Segment Start: Data for review

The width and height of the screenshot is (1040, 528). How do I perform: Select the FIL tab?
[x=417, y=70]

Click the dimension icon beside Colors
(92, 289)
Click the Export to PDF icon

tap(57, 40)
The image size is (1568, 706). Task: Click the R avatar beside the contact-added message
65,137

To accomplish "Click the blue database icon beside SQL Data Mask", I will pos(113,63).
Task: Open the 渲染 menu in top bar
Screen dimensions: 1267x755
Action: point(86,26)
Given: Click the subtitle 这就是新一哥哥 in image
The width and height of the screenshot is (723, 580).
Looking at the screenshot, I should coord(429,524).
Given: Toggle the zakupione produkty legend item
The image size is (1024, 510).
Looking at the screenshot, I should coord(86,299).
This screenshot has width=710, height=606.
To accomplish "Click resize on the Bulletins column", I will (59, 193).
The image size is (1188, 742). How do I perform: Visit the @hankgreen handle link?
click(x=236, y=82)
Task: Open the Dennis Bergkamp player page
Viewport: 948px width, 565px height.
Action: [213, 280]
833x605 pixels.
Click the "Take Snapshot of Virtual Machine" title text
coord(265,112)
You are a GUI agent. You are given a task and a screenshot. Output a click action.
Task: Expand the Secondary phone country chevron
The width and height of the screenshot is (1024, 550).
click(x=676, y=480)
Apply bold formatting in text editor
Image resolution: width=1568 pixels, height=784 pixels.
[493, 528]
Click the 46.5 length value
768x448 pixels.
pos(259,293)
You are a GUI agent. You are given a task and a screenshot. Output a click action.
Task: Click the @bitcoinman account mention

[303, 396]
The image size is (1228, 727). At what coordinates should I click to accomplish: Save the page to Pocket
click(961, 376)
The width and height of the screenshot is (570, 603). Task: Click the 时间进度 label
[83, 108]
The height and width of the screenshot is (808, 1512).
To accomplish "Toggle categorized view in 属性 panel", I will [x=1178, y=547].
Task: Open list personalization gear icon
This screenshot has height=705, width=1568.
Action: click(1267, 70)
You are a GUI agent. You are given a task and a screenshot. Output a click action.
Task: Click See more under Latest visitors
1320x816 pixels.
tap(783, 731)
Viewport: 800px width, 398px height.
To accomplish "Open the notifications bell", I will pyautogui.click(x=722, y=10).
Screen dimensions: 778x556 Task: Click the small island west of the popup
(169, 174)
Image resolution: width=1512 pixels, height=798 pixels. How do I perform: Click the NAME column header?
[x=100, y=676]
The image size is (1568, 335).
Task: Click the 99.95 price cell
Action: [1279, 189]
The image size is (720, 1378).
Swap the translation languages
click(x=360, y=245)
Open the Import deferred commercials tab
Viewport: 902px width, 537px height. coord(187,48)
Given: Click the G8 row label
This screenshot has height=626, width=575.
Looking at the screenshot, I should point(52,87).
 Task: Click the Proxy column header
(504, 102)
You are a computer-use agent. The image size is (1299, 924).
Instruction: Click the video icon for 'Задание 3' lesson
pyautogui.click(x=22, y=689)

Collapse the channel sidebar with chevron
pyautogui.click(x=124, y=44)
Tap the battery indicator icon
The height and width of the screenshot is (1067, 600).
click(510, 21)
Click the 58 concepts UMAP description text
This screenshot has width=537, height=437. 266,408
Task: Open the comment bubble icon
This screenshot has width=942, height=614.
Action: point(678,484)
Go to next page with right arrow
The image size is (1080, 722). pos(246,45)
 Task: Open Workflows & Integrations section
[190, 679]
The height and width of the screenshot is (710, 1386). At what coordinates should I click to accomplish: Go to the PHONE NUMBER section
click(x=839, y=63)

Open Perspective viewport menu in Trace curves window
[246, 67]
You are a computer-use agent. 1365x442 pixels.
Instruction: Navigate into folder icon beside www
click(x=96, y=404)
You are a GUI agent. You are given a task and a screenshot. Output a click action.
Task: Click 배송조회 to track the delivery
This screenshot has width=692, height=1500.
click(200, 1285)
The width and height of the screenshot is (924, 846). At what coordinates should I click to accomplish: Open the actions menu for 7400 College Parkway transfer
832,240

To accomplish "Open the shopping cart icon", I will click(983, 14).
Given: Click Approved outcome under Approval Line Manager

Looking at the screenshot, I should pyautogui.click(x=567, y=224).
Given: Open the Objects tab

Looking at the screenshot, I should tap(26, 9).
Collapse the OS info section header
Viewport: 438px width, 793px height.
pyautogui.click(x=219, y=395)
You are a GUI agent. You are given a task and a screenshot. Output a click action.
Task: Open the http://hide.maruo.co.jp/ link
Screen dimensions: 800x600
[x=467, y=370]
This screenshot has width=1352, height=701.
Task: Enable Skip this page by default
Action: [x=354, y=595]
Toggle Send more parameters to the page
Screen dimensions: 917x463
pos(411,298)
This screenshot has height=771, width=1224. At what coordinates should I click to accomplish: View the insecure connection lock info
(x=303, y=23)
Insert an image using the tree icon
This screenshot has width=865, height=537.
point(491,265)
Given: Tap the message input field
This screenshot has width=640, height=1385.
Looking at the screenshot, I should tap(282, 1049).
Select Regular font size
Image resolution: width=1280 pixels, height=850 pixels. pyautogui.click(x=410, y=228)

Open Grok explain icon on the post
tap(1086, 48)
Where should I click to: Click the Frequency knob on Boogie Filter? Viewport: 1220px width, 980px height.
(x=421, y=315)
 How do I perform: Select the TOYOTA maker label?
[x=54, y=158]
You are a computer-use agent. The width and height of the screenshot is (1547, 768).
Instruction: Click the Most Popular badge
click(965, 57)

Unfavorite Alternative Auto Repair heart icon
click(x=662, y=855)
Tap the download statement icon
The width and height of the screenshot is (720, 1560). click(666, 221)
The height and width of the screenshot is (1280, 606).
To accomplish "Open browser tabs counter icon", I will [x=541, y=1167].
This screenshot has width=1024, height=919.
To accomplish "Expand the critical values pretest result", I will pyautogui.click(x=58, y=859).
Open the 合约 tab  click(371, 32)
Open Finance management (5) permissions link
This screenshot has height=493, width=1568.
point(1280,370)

Segment End: Data for review

### Work instructions
Please find each line in the records above that holds the word "Toggle", and copy it.

### Solved exercise
Given: Toggle the zakupione produkty legend item
To accomplish "Toggle categorized view in 属性 panel", I will [x=1178, y=547].
Toggle Send more parameters to the page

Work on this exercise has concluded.